Der frei zur Schau gestellte Bauch einer Schülerin widerspricht nicht der alten Schulweisheit, wonach eigentlich nur der Kopf für das Lernen frei sein sollte. Diese Ansicht verkündete nach wochenlangem Streit am Mittwoch die Leitung der Friederike-Krüger-Schule im mecklenburgischen Friedland.

ap FRIEDLAND. Zuvor war dort die 13-jährige Kristin wegen freier Körperpartien zwischen modischer Hüfthose und kurzem Top vom Unterricht ausgeschlossen worden.

Mit "übertriebener Freizügigkeit", die den Unterricht beeinträchtige und die Jungen ablenke, hatte Schuldirektorin Ruth Heckt die Bekleidungsbeschränkung begründet. Als "Einschränkung der persönlichen Freiheit" und "Modeverbot" monierten Schüler und auch Eltern die Verschärfung der Hausordnung durch die Schulkonferenz. Die Wellen der Empörung schwappten von Friedland über das Schulamt Neubrandenburg bis hoch in das Schweriner Kultusministerium. Kristins Mutter sieht in dem Unterrichtsausschluss ihrer Tochter einen "Willkürakt" und hat ihr Kind inzwischen an einer anderen Schule untergebracht. Als "unverhältnismäßig" wertet auch Hans-Jürgen Stein vom Neubrandenburger Schulamt das Vorgehen an der Friedländer Schule. Rückenstärkung gab es letztlich vom Kultusministerium in Schwerin, das Bekleidungsverbote dieser Art als "rechtlich nicht haltbar" bezeichnete. Ein Ministeriumssprecher verwies allerdings darauf, dass Einschränkungen bei Bekleidung durchaus angebracht seien, wenn sie Unterricht und Zusammenleben an Schulen störten. Das träfe etwa auf stahlbewehrte Springerstiefel oder auch völlig durchsichtige Oberteile bei Mädchen zu. Knappe Hosen und Tops würden nicht darunter fallen.

Der heftige Gegenwind veranlasste letztlich die Schulkonferenz Friedland zur neuerlichen Revision der erst vergangene Woche geänderten Hausordnung. Nicht mehr das Verbot "übertriebener Freizügigkeit", sondern die breit interpretierbare Forderung nach "angemessener Kleidung" wird jetzt erhoben. Der freie Bauch ist damit zulässig, wie die stellvertretende Schulleiterin Monika Hadrath auf Anfrage wissen ließ. "Wir sind beileibe nicht so eine verknöcherte Einrichtung, wie man uns in der Öffentlichkeit darzustellen versucht", betont sie.

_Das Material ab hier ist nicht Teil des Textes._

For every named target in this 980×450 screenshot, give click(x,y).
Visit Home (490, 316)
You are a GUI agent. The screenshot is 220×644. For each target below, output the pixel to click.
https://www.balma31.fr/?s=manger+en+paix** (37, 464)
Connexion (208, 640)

Jetzt in der kalten Jahreszeit müsse die Schule allerdings auch ihre Verantwortung in Sachen Gesundheit wahrnehmen und auf mögliche Folgen nackter Haut hinweisen, betont Pädagogin Hadrath. Im Sommer hätte man im Unterricht kein Problem mit einem freien Bauch. Im Fall Kristin sei es eigentlich auch gar nicht um diesen, sondern um die Rückenpartie gegangen, was aber immer wieder falsch dargestellt worden sei. Beim Bücken hatte sich nachweislich auf der Rückseite der Rand von Kristins Slip gezeigt, was die Jungen veranlasste, immer wieder an dem Mädchen herumzuzupfen. Derartigen Vorfällen soll jetzt mit angemessener Bekleidung an der Schule in Friedland abgeholfen werden.